The model has a fruit name and a budget to match. Meta Platforms’ next-generation large language model, code-named Watermelon, has matched OpenAI’s GPT-5.5 on key benchmark scores in internal testing, according to people familiar with the matter, after Meta devoted roughly 10 times the computing power of its previous generation to the training run.
Meta’s head of AI disclosed the progress in an internal briefing, and Business Insider first reported the details. People close to Mark Zuckerberg said the chief executive views Watermelon as the decisive campaign in Meta’s effort to catch OpenAI, which has set the pace of the frontier model market since the release of ChatGPT.
The scale of the training effort is the headline. Spending ten times the compute of an earlier generation is not an incremental step; it implies a data center build-out and an energy bill that would strain the budgets of most technology companies. Meta has been expanding its AI infrastructure for two years, adding clusters of Nvidia GPUs and its own custom silicon, and Watermelon appears to be the first model to consume that capacity at full scale.
The benchmark parity is significant but qualified, researchers who have seen the results said. Watermelon reportedly matches GPT-5.5 on the standard reasoning and language tests that the industry uses as a rough scorecard. Those tests measure capability in controlled conditions, not behavior in products, and several recent releases have shown that benchmark leadership does not automatically translate into user preference.
Meta is also updating Muse Spark, its agent-focused model line, with stronger autonomous coding and tool-use abilities. The company is running two tracks at once: a frontier model to compete at the top of the market and smaller models tuned for specific jobs, from code generation to customer service. The dual approach mirrors a broader industry split, as companies decide whether to pour capital into ever-larger models or into smaller ones that can run cheaply at scale.
The Watermelon results arrive at a sensitive moment for Meta’s strategy. The company has published its previous flagship models, Llama and its successors, with open weights, a bet that free distribution would build a broad ecosystem around Meta’s technology. Whether Watermelon follows that path is a decision that will shape the economics of the release. An open model matches OpenAI’s closed products on paper but gives Meta no direct revenue from the model itself; a closed model would mark a departure from the strategy that made Llama the standard for open-weight AI.
Analysts said the more important number may be cost. Ten times the compute of a prior generation suggests training expenses that run into the billions of dollars, a bill that raises the bar for every future release. “Meta is effectively committing to a cadence of frontier training runs at a scale only a handful of companies can afford,” said one analyst who tracks AI infrastructure spending.

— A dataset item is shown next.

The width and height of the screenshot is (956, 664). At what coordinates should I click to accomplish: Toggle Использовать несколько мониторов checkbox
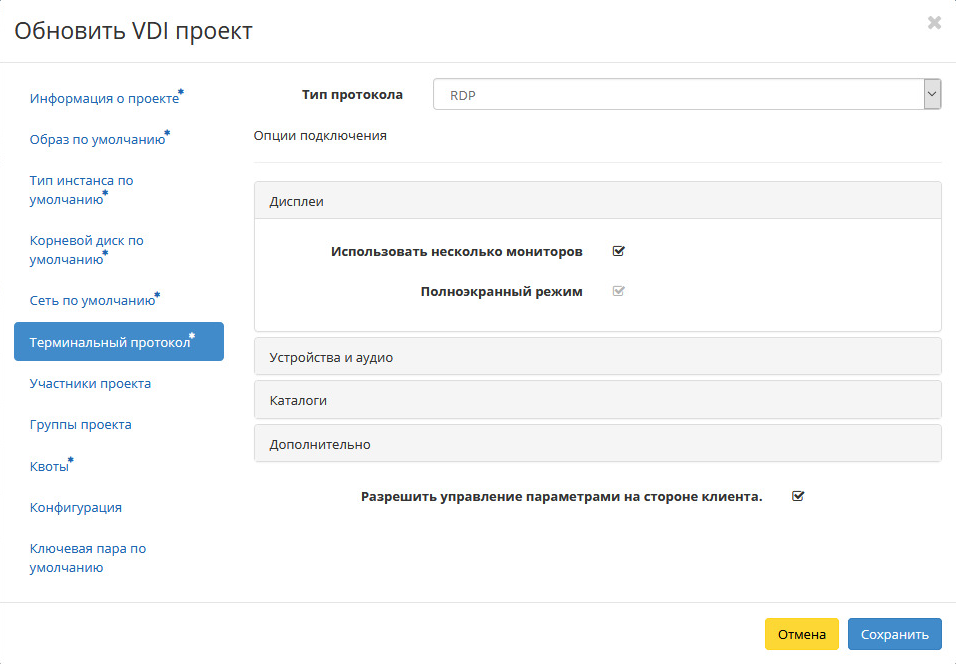(618, 251)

The stakes extend beyond the model itself. Meta’s advertising business depends on recommendation systems that are increasingly powered by large models, and the company has said AI agents will become the next interface for commerce on its apps. A frontier model that matches the industry leader gives Meta cover on multiple fronts: it keeps OpenAI from defining the technology, it powers in-house products and it signals to investors that the company’s massive capital spending is producing results.
Mr. Zuckerberg’s framing, according to people familiar with his thinking, is competitive rather than academic. He has described the gap with OpenAI in terms of a race in which second place in benchmarks can still win in distribution. Meta reaches more than three billion people through its apps, and the company’s plan is to route AI features through those properties rather than through a standalone assistant.

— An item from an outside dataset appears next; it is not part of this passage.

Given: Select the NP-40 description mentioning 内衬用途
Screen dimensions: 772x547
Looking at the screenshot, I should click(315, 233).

The compute commitment also has a physical dimension. A training run on this scale requires power purchase agreements, new substations and data centers planned years in advance, and Meta has been signing up electricity and sites accordingly. Rivals reading the Watermelon numbers are reading those contracts as a statement of intent: Meta is not dabbling in frontier training; it is building the permanent capacity for it.
The timing of the disclosure matters as well. OpenAI has been pricing its flagship products at a premium, and a credible competitor with a similar benchmark profile gives corporate buyers a second option at a moment when AI budgets are under review. Enterprise customers, analysts noted, have been slow to commit to single-vendor AI stacks, and Watermelon’s reported results give procurement teams a reason to wait.
The practical test comes later this year, when Watermelon is expected to reach products. Internal benchmark scores, however impressive, do not survive contact with users, and Meta has been burned before by models that looked strong in evaluation and disappointed in the real world. The company’s engineers are said to be confident; its competitors are watching the release date with more than usual interest.
For the industry, the Watermelon disclosures confirm what the training bills already suggested: the frontier of AI is now an infrastructure contest as much as a research contest. Meta has decided that catching OpenAI is worth ten times the compute. The question now is whether the model can justify the bill.